I loved Rob, but, alas, the rumors of his homophobia have tainted that love.
I'd still suck the cream out of his cannoli if he presented it to me.
http://www.tabloidprodigy.com/wp-content/uploads/2009/07/rob-marciano-photo-scandal-shirtless.jpg
I%27d%20also%20lick%20his%20flip-flopped%20feet.
- If you wanted to live a normal life and you had all these freaks into piss and shit and bestiality posting about you, you'd be a little put off too.
- Didn't Rob Marciano get his girlfriend pregnant before he married her?
- The Twitter photo that Rob posted leaves me cold. Not hot. Not even warm. In previews he looks sizzling ... but such a disappointment. All image. The rest is but burned bar-b-que.

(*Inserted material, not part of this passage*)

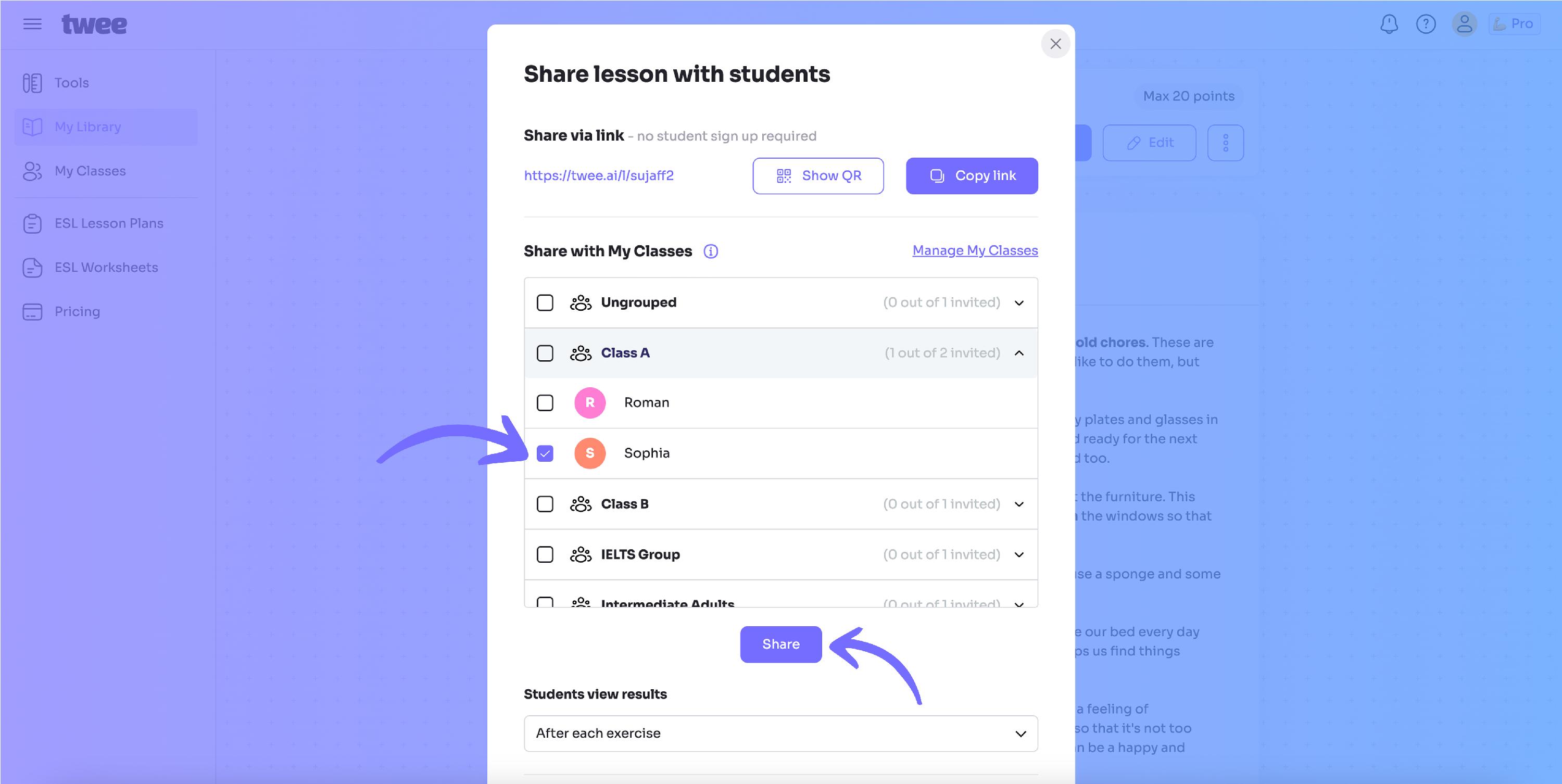Open the user profile avatar icon
1562x784 pixels.
(x=1464, y=24)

- He's not meant to be a porn star, R24
- He strikes me as way less cute on the air than he looks in his photos. Something about his teeth looks a little fucked-up and he also lacks real presence as an anchor. Weird choice by ET's producers.

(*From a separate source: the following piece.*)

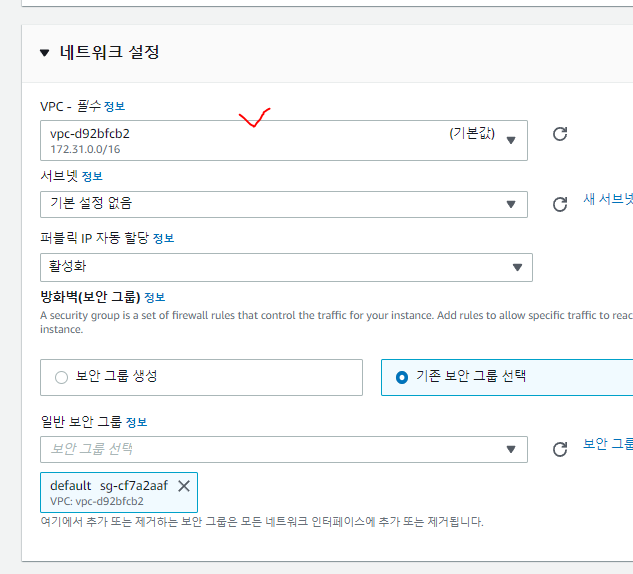Click the 새 서브넷 link
The height and width of the screenshot is (574, 633).
(x=608, y=199)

- An antipope (Latin: antipapa) is a person who, in opposition to the one who is generally seen as the legitimately elected Pope, makes a significantly accepted competing claim to be the Pope,
- That is a classic married-guy ass. Sadly. TV, food, with only exercise being deadly routine boning.
- I bet his butt is hairy with dingle berries.